Although most of the so-called Evil League of Evil were Christians of one kind or another, religion was rarely a centrepiece of the Puppy campaigns. They had been more motivated by worldly issues rather than spiritual ones. Nonetheless, in a kind of convergent evolution, the former Puppies adopt a kind of genre-based secular form of a Benedict Option. Where once upon time figures such as Michael Z. Williamson or Brad Torgersen might have been found commenting in mainstream fan spaces such as John Scalzi's blog, the former Puppies retreated to their own blogs and Facebook pages.

The topic of the Hugo Awards became rarely mentioned in the social media of the former Puppies, appearing only when the normal level of fannish disputes within Worldcon reached a sufficient level for them to notice and for the former Puppies to cite the latest event as evidence that predicted the impending collapse of the Hugo Awards had finally arrived.

Meanwhile...a Raison d'ĂȘtre

If fandom had survived 2015-2017 and passed through largely unscathed, the wider culture war had only grown. Nationalism was ascendant globally, racism and misogyny were finding new validation from elected politicians. Transgender people had become the new target of demonisation by the right (and beyond) after the failure of the culture warriors to stop marriage equality.

Right-wing stochastic terrorism was continuing and while the alt-right had failed to find unity in the wake of Donald Trump's election, their willingness to find new outlets to organise and recruit had not lessened.

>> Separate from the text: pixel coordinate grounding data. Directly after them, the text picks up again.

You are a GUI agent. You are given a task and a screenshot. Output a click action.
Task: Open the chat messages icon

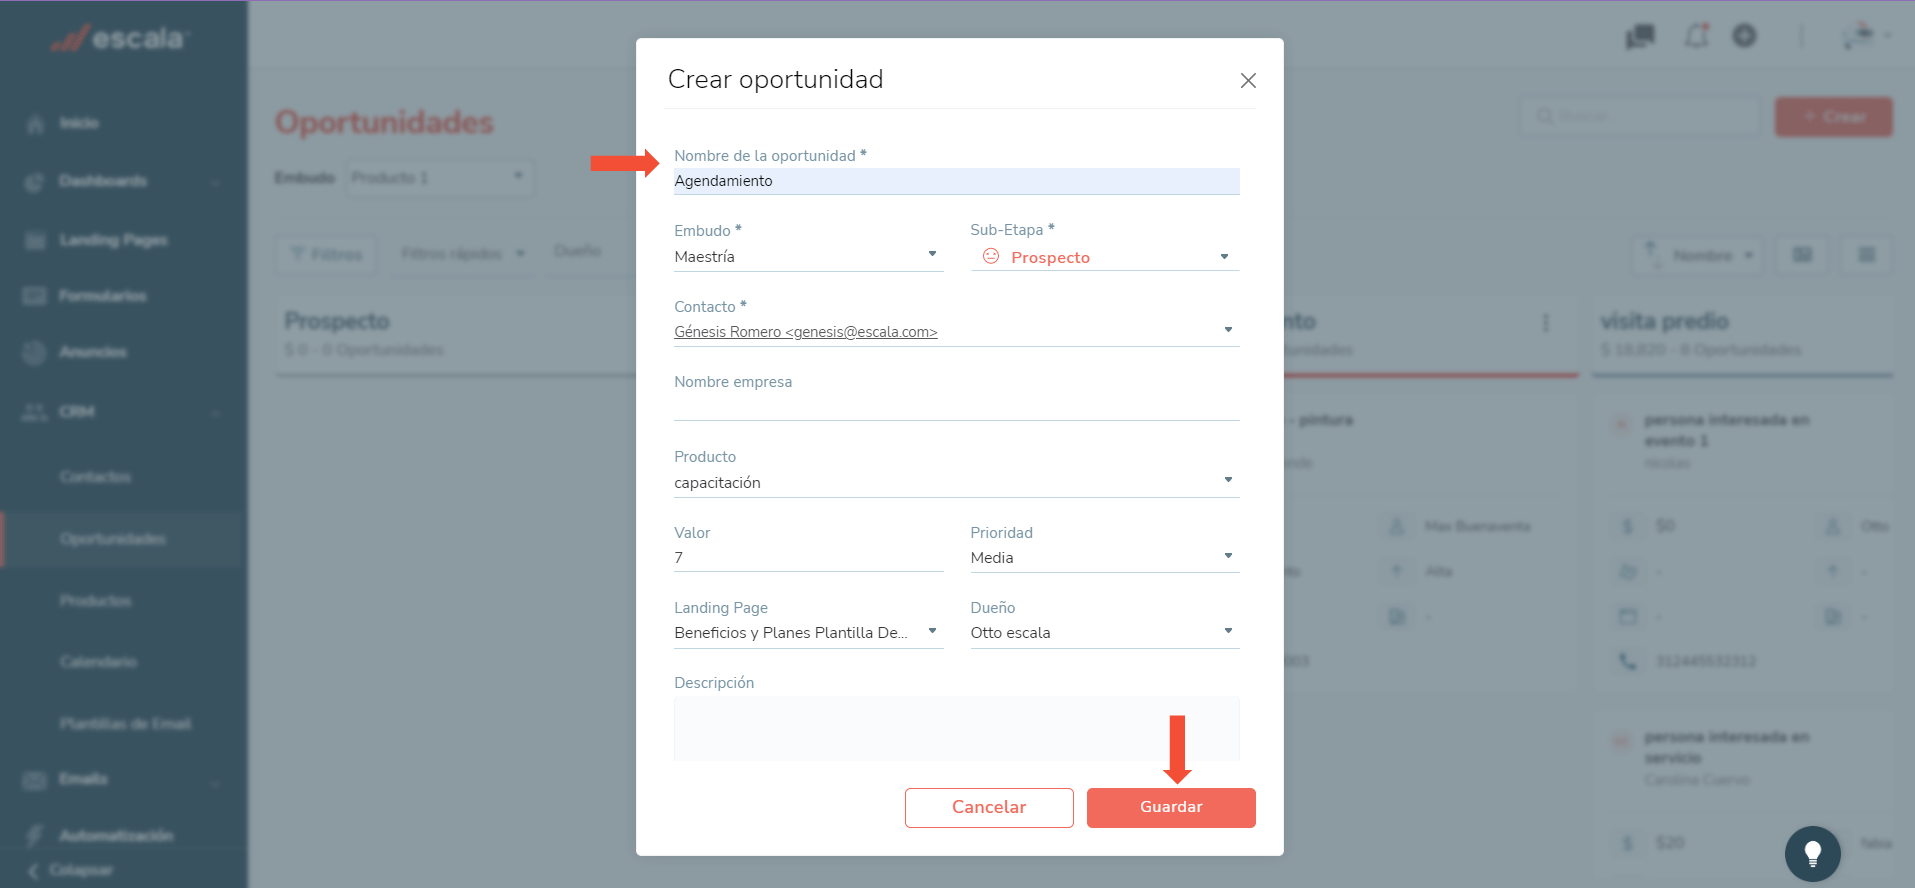[1640, 37]
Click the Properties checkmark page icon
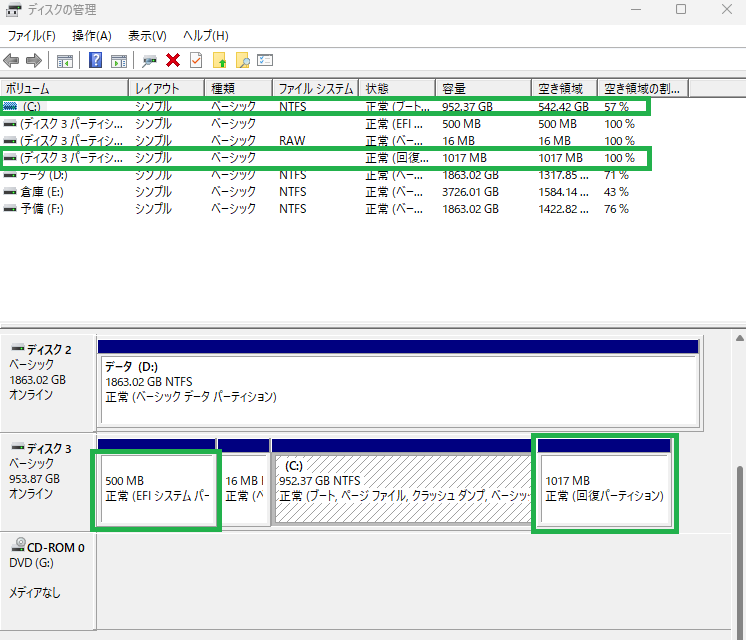The width and height of the screenshot is (746, 640). coord(196,61)
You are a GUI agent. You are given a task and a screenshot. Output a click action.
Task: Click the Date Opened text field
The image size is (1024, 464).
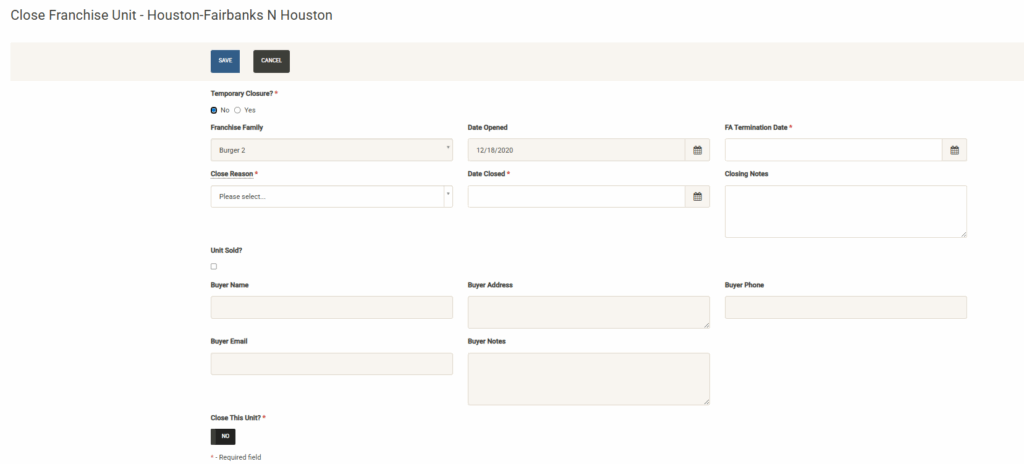pos(576,150)
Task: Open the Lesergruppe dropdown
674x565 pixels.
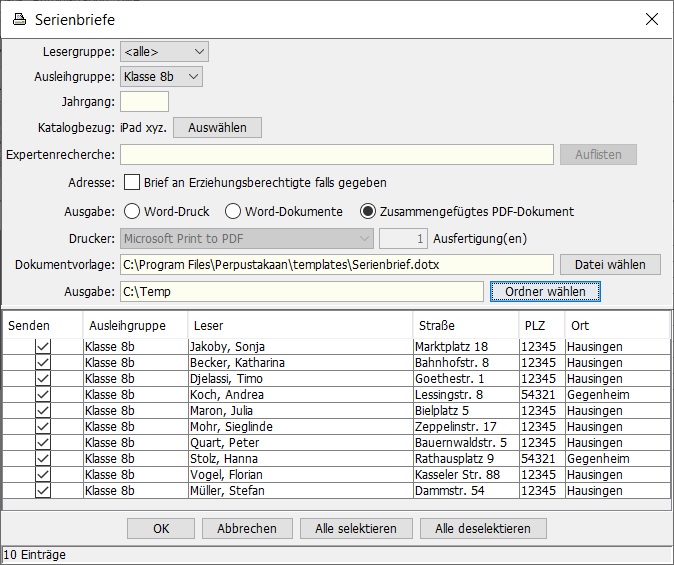Action: (164, 51)
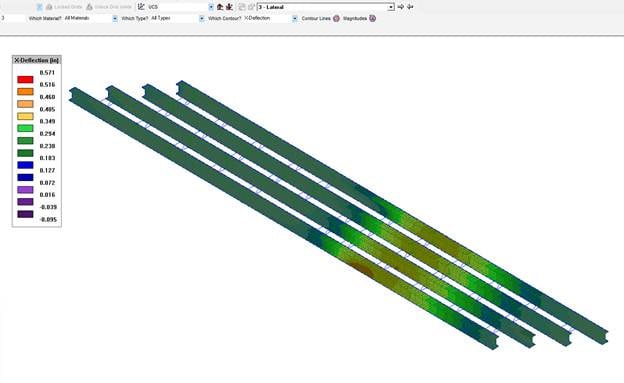The image size is (624, 383).
Task: Open the Which Material dropdown
Action: click(115, 18)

In May of 2015, I had begun erratically to follow and document in a scattershot way the views and statements of the Sad and Rabid Puppies. The connection to a broader cultural wave of reaction to modern society was something that I thought was obvious but not always well expressed. This wave of reaction was unorganised and often diffuse, expressed often incoherently or on apparently unrelated subjects and yet was a common thread running across phenomena as varied as Brexit and GamerGate. Indeed, this "thread" would take the form of individuals common to both, such as the YouTube GamerGate personality Sargon of Akkad later being the UKIP candidate and pro-Brexit campaigner Carl Benjamin[4].

If the net-material impact of the Puppy campaigns appears to have been very limited at best and counter-productive to their stated aims at worst, the question remained as to the impact on the political beliefs of its leading lights. Vox Day's tactics and those of the alt-right, in general, had multiple aims but where they enjoyed the most success was in helping to radicalise people who already held strong conservative views on immigration, nationality, militarism, gender and sexuality.

The Puppy campaigns had been many things but for the participants, they had been part of a political journey. While the Great Puppy Kefuffle of 2015 was truly over, that political journey was continuing. I decided to watch where it went.